Tuesday, October 18, 2011
On traveling light...
It wasn't really my intention to travel light to Paris. That is, not this light. I had packed carefully. My suitcase of clothes and, as always, my backpack containing my journal, books to read, a folder of work to do, medications, chargers, hair brush, make up, assorted drugs and earplugs and what have you for the plane. But when we got to Newark Airport and I looked at the luggage in our car my backpack - the one item I never forget and never travel without, the one thing I consider to be essential not only to my journeys, but to life itself - wasn't in the car.
It seemed impossible. How could this happen? It is true that Larry packed the car. On the other hand I had walked right by my backpack on the way out the door because I wanted to dispose of a rotten avocado. An avocado? And for that all of my best laid plans - really months of planning - was pretty much out the door.
What did we have? Well, Larry had our passports because at the last minute I had given them to him. And he had my laptop which I only use for Internet and my camera. And that was it. I had nothing to read. No journal to write on. No pills that I actually need. Not the Murakami novel I'd intended to read.
I was hysterical. I said I couldn't go. I tried dozens of ways to retrieve my backpack including having a car service try and race it to the airport only to have the car get stuck in the Holland Tunnel.
As the plane took off, I was beside myself. At the airport, at my daughter's suggestion, I had gone into a bookstore and purchase a slim notebook, but not the kind I normally write in or paint in. I had one novel with me in my luggage - also a slim volume of Richard Yates. A backup novel.
I had no sleeping pill or earplugs for the plane, not short stories or ideas to work on, not the children's books I'd intended to work on.
I was for the first two days bereft, miserable, angry, laying blame.
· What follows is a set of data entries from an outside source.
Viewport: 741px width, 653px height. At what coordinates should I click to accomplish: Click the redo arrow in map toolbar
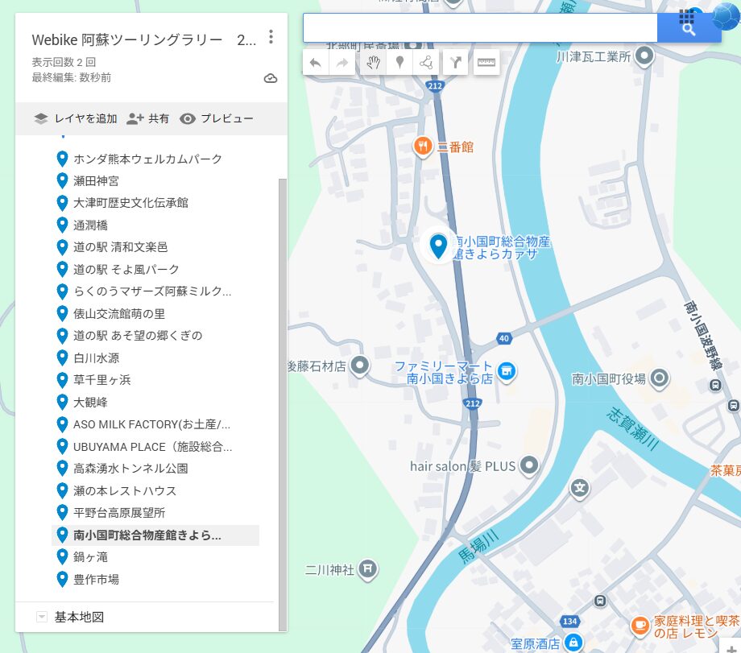[342, 63]
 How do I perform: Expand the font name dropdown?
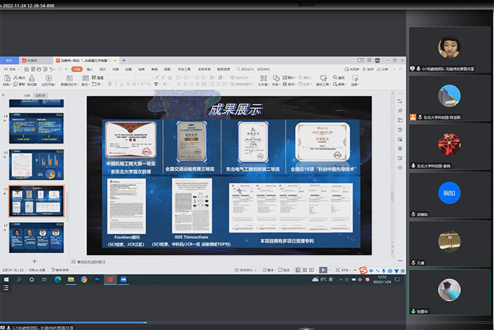pyautogui.click(x=134, y=76)
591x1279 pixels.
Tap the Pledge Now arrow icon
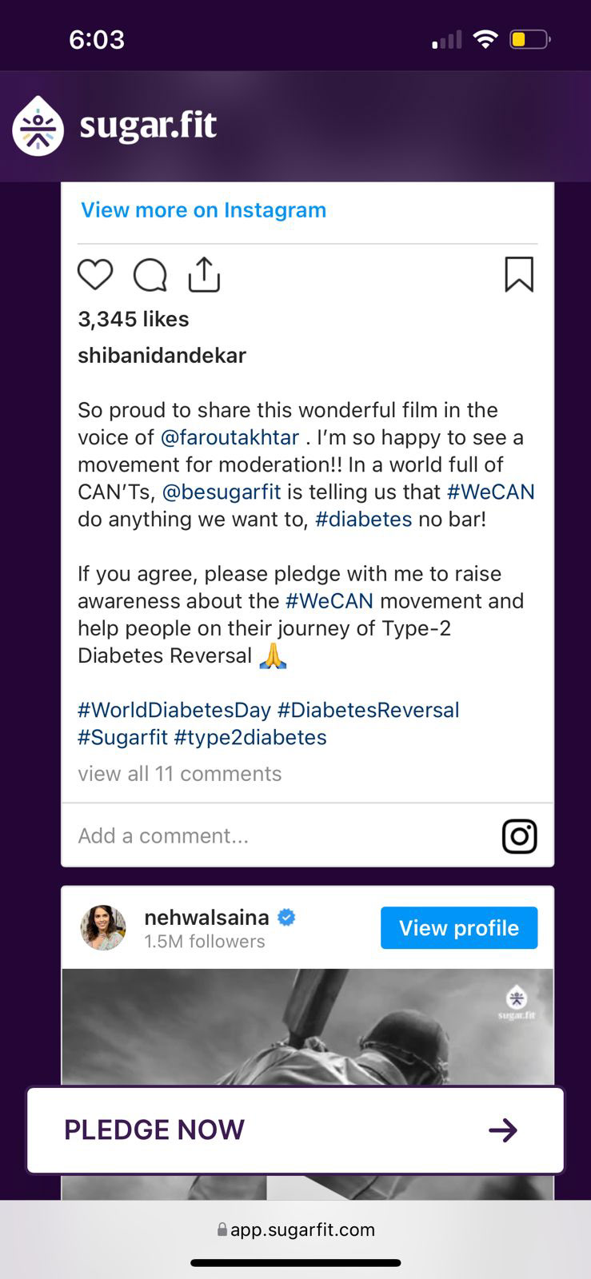[x=503, y=1130]
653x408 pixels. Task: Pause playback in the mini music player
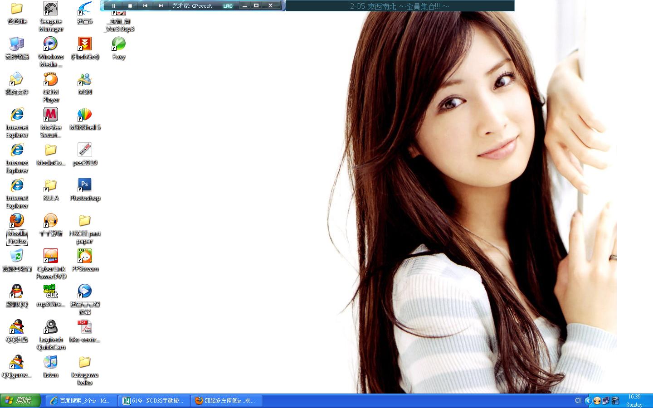(x=114, y=6)
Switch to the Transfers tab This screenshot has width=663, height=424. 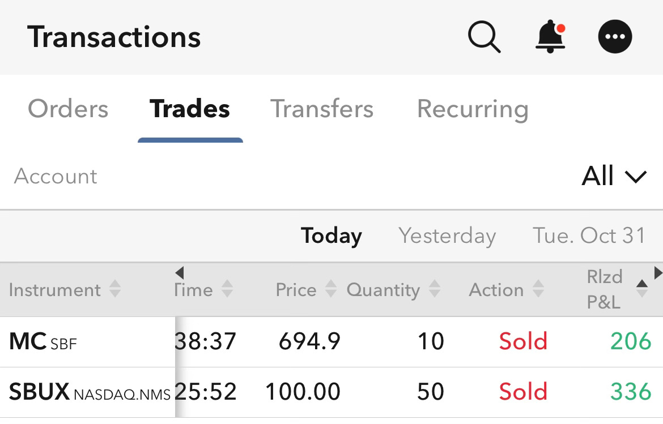[322, 109]

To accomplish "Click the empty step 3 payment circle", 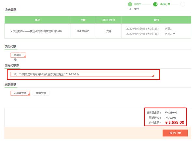I will coord(182,4).
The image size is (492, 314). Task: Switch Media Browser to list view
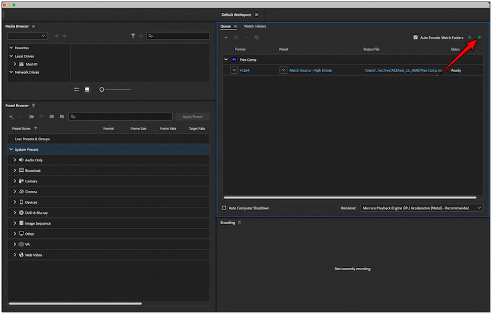tap(77, 89)
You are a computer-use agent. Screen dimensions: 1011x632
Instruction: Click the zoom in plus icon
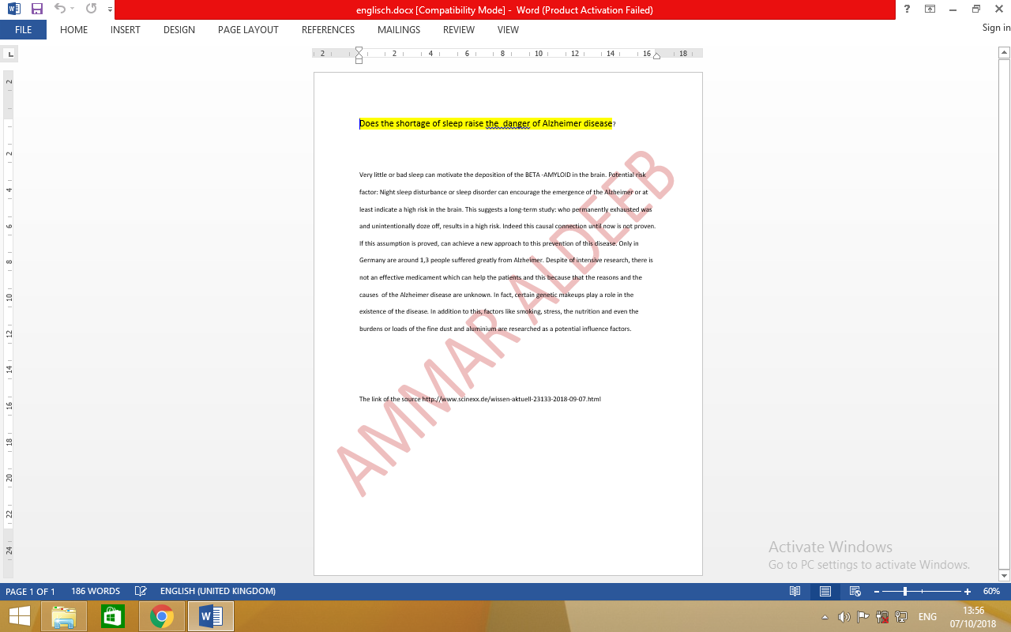click(968, 591)
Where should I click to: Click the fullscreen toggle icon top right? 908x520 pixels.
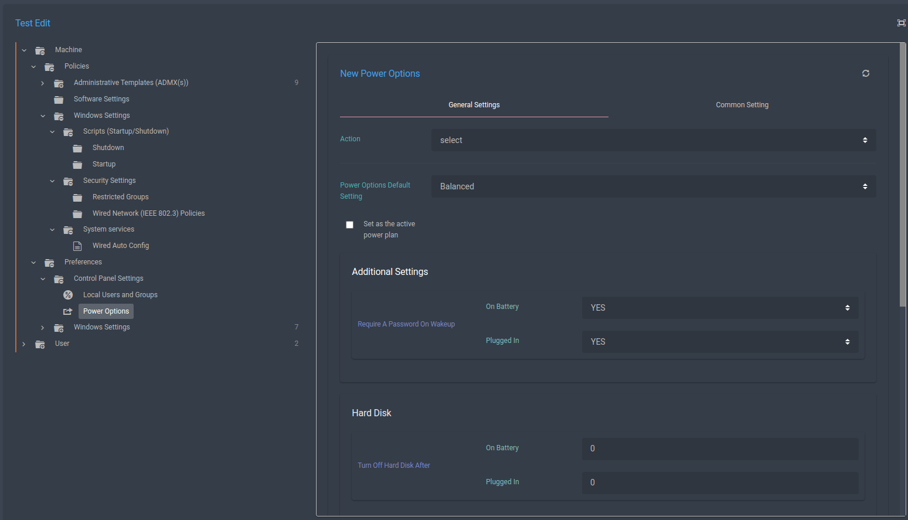point(901,23)
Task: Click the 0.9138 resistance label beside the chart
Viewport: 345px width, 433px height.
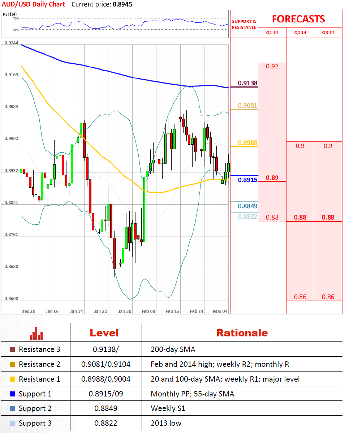Action: 248,83
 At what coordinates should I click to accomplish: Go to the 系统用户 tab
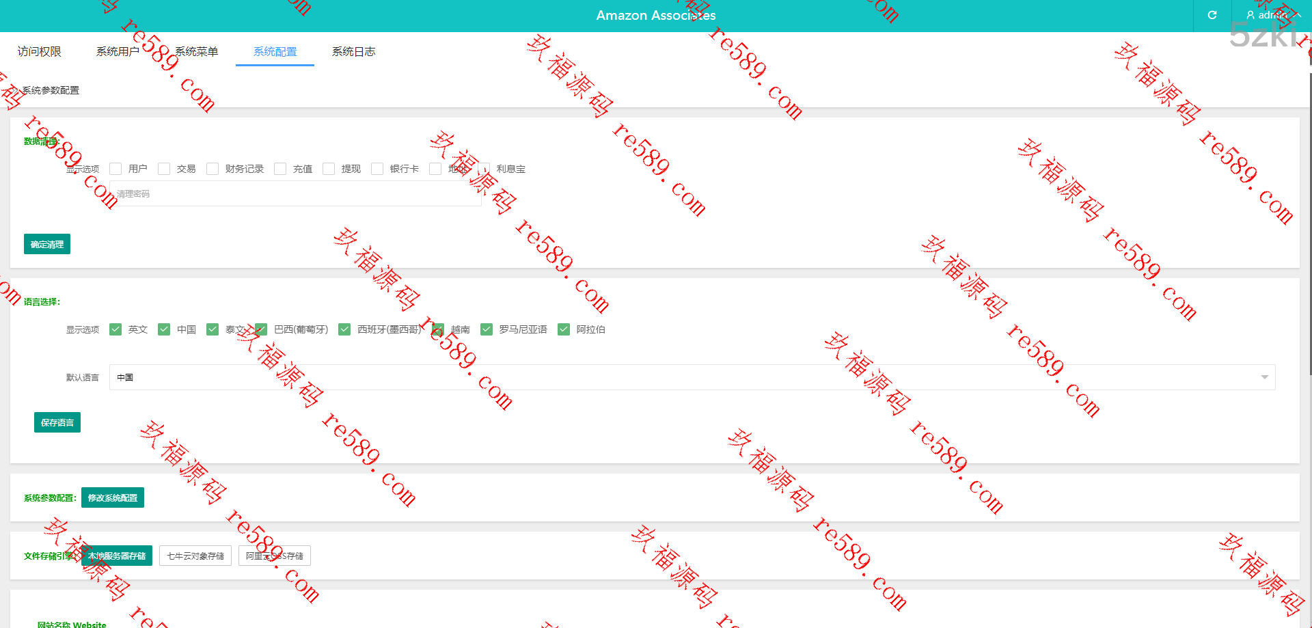click(x=118, y=51)
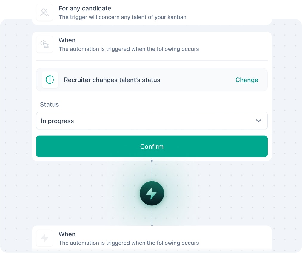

And finally resigned that I had to do what I had been avoiding for so many years.
That is, have a vacation. Travel just for the hell of it. Sit and stare into space. Sleep late. Stare at the Seine. Not look as the scraps of old short stories that had been sitting on my desk in lumps like unrising bread.
While it is true that trying to figure out how to get medication that I needed proved arduous, it is also true that wandering around the Belleville neighborhood of France and finding myself on the footsteps of the house where Edith Piaf was born - a more or less serendiptious event - probably wouldn't have happened if I had all my stuff with me.
Neither would a day of wandering along the Seine where Hong Kongese honeymooners posed for photo ops and someone was filming a music video and an old French singer crooned and lovers kissed and I just sat, head tilted back, basking in the sun. I'm not sure I would have gone every night to a different film at the Cinematheque or spent hours just hanging out in a cafe across the street from the apartment we'd rented.
As I watched all my plans disappear with the backpack left at home, a whole other trip evolved. Nothing I'd anticipated or perhaps even wanted, but the truth I found myself less burdened, less weighed down by the freight of my life.
Was I angry? Yes. Did I try and blame my nearest and dearest? I'll plead the fifth. But the truth is in time I let my anger go. I stopped dwelling on what I'd left behind and focused more on what I had with me. I felt lighter, more at ease.
I let it go. What I thought I needed. What I had to have. What I wanted. My expectations. Some notes I couldn't do without. A book I had to read. Lipstick, eyemake up. Some things I purchased. Others I forgot about. I stopped being angry. I started to have a good time.
Unencumbered and, perhaps for the first time in a very long time, I was in truth traveling light.